1 Whole chicken breast;
-halved, boned; and skinned
1/4 c Flour
1/4 ts Salt
1/4 ts Cayenne pepper
1/2 ts Paprika
1 tb Olive oil
4 Scallions; sliced
1 Clove garlic; crushed
3 tb Unsalted butter
1/2 c Sweet sherry
2 tb Fresh lime juice
1 ds Tabasco sauce
1/3 c Pimento-stuffed green
-olives; sliced
1 Lime; quartered
2 Parsley sprigs

Flatten the chicken breast halves between two sheets of waxed paper with
the side of a cleaver or a rolling pin. Mix the flour, salt, pepper and
paprika. Dredge the chicken pieces in the seasoned flour and set aside.
Heat the olive over medium heat in a frying pan; add the scallions and
garlic. Saute and stir for about 2 minutes. Remove with a slotted spoon to
a heated dish.

Add the butter to the same frying pan. Add the chicken pieces when the
butter is bubbly. Fry the chicken until brown, about 3 minutes on each
side. Increase heat to high; add the sherry, lime juice, Tabasco sauce,
sliced olives and the reserved scallions and garlic. Cook less than 2
minutes. Remove the chicken to heated serving plates. Spoon the sauce from
the pan over the chicken. Garnish with lime quarters and parsley sprigs.
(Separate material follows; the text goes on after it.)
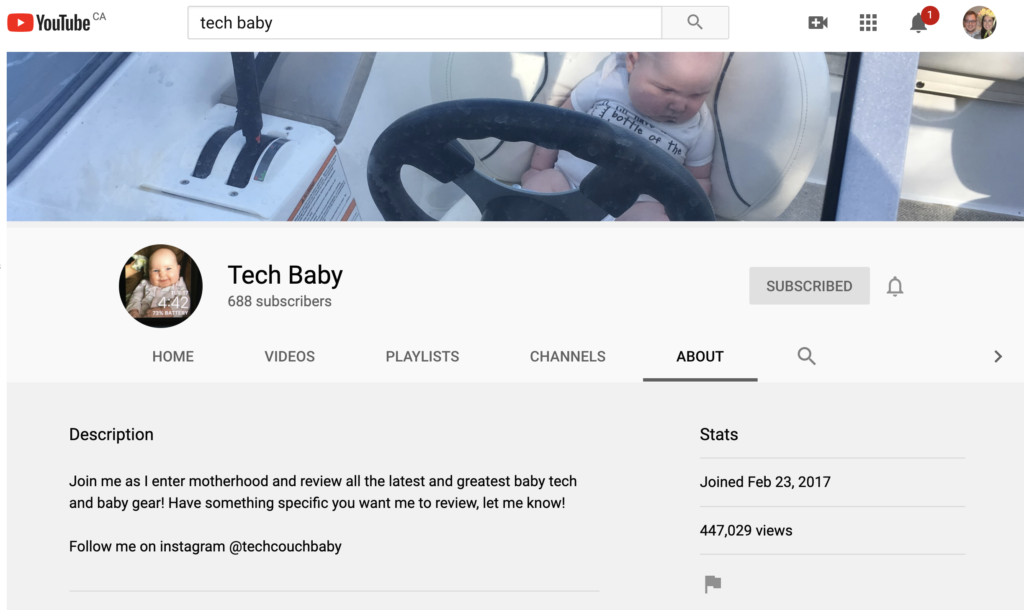Select the ABOUT tab

(700, 356)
Serve with an 8-ounce can of stewed tomatoes with 2 tablespoons of bottled
Caesar-type salad dressing mixed in with it and sprinkled with Parmesan
cheese.

[ Asbury Park Press; December 2, 1987 ]

Posted by Fred Peters.

Date: Sun, 23 Jun 1996 10:41:42 -0500

From: pickell@cyberspc.mb.ca (S.Pickell)

MM-Recipes Digest V3 #174

From the MealMaster recipe list. Downloaded from Glen's MM Recipe Archive,
http://www.erols.com/hosey.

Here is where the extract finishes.